On 2016/06/24 08:03:31, dominicc wrote:
> On 2016/06/24 at 08:00:46, dominicc wrote:
> > Why doesn't the comment in UntracedMember about the object needing to be
> protected while it is used on the stack, *apply* *after* the call to
> m_observers.contains(observer)? For example if there's GC during a call to
> suspend and no Member or Persistent to "this", the stack walk will still save
> the object?
> 
> *apply

That's right - if a GC would happen at that point, it is a conservative one &
the stack (and register state) is scanned for roots. |observer| will then be
identified and traced (as it points to an object on an Oilpan heap page.)

[sof, 2016-06-25 17:53:01]

On 2016/06/24 07:53:17, dominicc wrote:
> On 2016/06/24 at 07:40:00, sigbjornf wrote:
> > On 2016/06/24 07:38:07, dominicc wrote:
> > > On 2016/06/24 at 06:11:46, haraken wrote:
> > > > Pointers in on-stack HeapHashSets are automatically protected by
Oilpan's
> > > conservative tracing. So this CL should not be needed.
> > > 
> > > Where is the on-stack heap hash set you are referring to? :)
> > 
> > There is none, but the Vector<> of untraceds is checked wrt m_observers
before
> using, so what's the problem you're seeing & addressing?
> 
> As I understand it Oilpan doesn't reserve the addresses of dead objects; it
> might reuse them. So that guarantee isn't complete.
> 
> The problem I'm seeing is the long history of crashes here. The status quo was
> we're waiting to make ContextObservers GCed, which is what that FIXME is
about.
> And now they are, so we can clean up the FIXME.

The FIXMEs in ContextLifecycleNotifier should be removed (similar ones have been
removed from LifecycleNotifier), or clarified along with rethinking the usage of
LifecycleObserver<T>::clearContext(). We don't disallow observers from
unregistering themselves (or objects they control) when e.g., getting a stop()
notification (or contextDestroyed()). AsyncCallTracker (which no longer exists)
in inspector code depended crucially on this, iirc -- but otherwise having code
distinguish between being stop()ed or stopping for other reasons (where you _do_
want to unregister), seems hard to get right.

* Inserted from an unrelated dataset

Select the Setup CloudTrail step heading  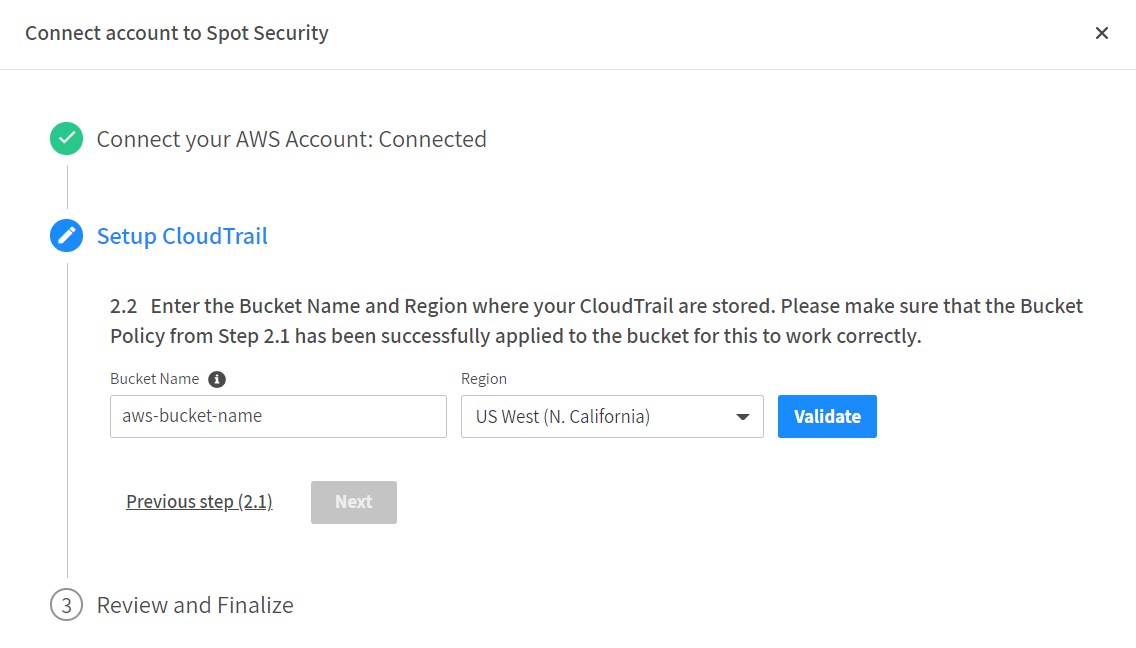182,236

But if someone can come up with ways to structure observers to allow
snapshot-free iteration, that'd be a clear win.

[sof, 2016-06-25 17:54:50]

If appropriate, could someone Cc: sigbjornf@ on issue 451132 ? tia.

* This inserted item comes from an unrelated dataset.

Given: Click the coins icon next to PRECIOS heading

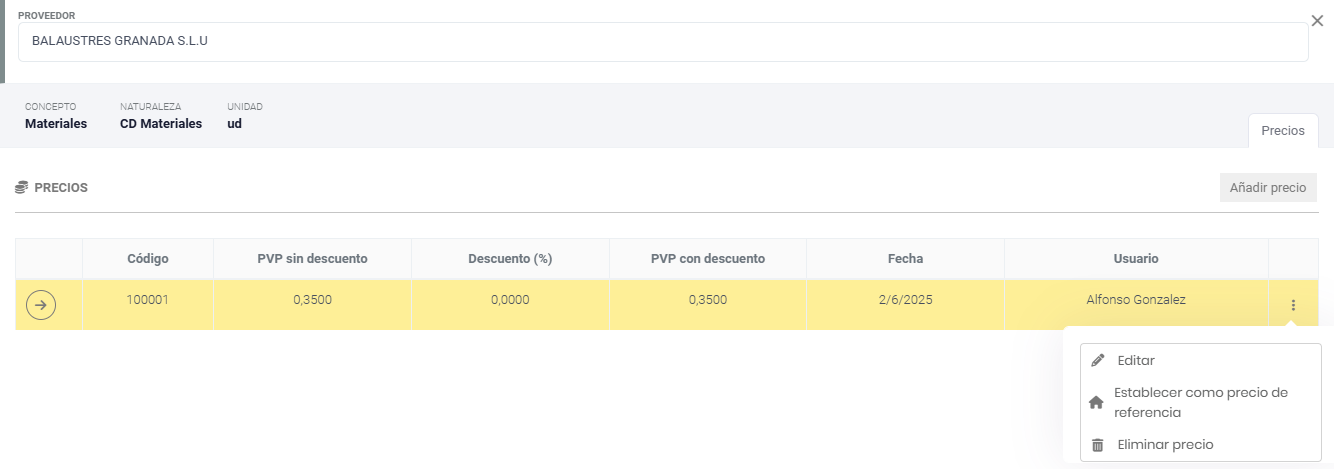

[haraken, 2016-06-26 00:41:01]

On 2016/06/25 17:54:50, sof wrote:
> If appropriate, could someone Cc: sigbjornf@ on issue 451132 ? tia.

CCed.

[sof, 2016-06-26 06:57:19]

On 2016/06/26 00:41:01, haraken wrote:
> On 2016/06/25 17:54:50, sof wrote:
> > If appropriate, could someone Cc: sigbjornf@ on issue 451132 ? tia.
> 
> CCed.

Thanks; https://codereview.chromium.org/2094143002/ avoids snapshotting via
swapping - it might be preferable.

[sof, 2016-06-26 18:39:38]

On 2016/06/26 06:57:19, sof wrote:
> On 2016/06/26 00:41:01, haraken wrote:
> > On 2016/06/25 17:54:50, sof wrote:
> > > If appropriate, could someone Cc: sigbjornf@ on issue 451132 ? tia.
> > 
> > CCed.
> 
> Thanks; https://codereview.chromium.org/2094143002/ avoids snapshotting via
> swapping - it might be preferable.

I think it is ready now; context lifecycle observers are better wrt mutation
during iteration than I previously thought.